Exercise aim: In the records that follow, find each line containing "agent" and copy it.

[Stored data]
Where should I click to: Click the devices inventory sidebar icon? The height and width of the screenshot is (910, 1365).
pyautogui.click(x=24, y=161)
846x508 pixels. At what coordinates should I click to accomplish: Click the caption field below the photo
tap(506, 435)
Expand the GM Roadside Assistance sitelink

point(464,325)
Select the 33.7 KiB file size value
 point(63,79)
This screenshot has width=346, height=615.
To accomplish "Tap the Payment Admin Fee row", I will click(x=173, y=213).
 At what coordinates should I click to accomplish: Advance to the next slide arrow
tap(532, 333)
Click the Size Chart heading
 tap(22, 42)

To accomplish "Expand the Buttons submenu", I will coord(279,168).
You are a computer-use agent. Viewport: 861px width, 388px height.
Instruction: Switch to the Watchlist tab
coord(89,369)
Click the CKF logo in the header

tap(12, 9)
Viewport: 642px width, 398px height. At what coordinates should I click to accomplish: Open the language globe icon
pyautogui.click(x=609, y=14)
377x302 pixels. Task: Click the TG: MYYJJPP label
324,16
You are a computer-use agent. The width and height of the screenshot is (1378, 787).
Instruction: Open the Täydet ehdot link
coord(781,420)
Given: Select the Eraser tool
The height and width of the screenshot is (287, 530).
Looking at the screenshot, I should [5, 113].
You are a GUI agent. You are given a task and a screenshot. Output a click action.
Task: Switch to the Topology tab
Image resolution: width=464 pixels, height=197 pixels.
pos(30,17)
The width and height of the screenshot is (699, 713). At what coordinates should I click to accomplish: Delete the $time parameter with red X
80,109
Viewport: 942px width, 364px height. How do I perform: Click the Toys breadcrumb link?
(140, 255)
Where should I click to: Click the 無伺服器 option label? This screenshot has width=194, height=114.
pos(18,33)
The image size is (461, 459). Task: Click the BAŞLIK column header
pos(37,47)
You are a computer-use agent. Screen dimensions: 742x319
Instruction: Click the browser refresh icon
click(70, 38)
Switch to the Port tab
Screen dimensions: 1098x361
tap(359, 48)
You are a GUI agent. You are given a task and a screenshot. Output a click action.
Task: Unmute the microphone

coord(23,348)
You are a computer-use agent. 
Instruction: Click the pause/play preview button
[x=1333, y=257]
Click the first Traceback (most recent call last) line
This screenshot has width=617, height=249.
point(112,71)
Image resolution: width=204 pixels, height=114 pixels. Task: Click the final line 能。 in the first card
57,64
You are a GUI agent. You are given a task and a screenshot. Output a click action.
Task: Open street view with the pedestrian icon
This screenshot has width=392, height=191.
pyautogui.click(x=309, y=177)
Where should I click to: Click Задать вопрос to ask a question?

Response:
You are a computer-use agent. Viewport: 861px width, 388px height.
You are a computer-use agent. The width and height of the screenshot is (1378, 787).
You are a GUI agent. You are given a task and a screenshot. Output a click action.
You are a computer-use agent. Screen dimensions: 742x319
You are a GUI agent. You are given a task and a screenshot. Output a click action.
You are a computer-use agent. 
You are a GUI agent. You are given a task and a screenshot. Output a click action.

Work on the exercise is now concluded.